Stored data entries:
=====

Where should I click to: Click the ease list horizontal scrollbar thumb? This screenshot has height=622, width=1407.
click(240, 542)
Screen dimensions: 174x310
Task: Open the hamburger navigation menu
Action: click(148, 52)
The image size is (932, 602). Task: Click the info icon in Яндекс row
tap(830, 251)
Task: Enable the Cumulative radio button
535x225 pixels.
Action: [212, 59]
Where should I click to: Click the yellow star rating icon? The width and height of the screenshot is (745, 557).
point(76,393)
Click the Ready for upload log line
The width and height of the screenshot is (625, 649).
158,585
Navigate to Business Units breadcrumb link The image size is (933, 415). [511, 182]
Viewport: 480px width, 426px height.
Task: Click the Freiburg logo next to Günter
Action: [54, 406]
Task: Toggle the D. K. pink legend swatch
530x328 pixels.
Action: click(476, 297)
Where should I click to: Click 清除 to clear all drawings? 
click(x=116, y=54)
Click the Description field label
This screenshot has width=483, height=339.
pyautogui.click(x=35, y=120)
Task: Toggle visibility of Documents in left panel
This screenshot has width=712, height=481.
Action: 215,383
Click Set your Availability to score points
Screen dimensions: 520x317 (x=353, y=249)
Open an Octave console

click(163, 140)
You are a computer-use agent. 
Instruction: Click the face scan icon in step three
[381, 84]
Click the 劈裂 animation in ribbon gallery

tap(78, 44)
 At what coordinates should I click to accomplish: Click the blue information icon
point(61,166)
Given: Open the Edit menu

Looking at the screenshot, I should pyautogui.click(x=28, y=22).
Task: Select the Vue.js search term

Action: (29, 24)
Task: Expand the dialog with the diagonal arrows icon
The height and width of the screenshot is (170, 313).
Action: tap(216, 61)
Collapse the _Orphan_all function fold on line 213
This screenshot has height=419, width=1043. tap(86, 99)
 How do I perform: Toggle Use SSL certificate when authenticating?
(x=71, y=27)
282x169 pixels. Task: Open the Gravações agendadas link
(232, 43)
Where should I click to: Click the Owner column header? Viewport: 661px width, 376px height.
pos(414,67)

=====

__WHAT TO PRODUCE__:
Above are the entries. Copy exactly the part that opens with the line containing "Navigate to Business" and closes with the line containing "Task: Toggle the D. K. pink legend swatch", and no more.

__OUTPUT FOR THIS TASK__:
Navigate to Business Units breadcrumb link The image size is (933, 415). [511, 182]
Viewport: 480px width, 426px height.
Task: Click the Freiburg logo next to Günter
Action: [54, 406]
Task: Toggle the D. K. pink legend swatch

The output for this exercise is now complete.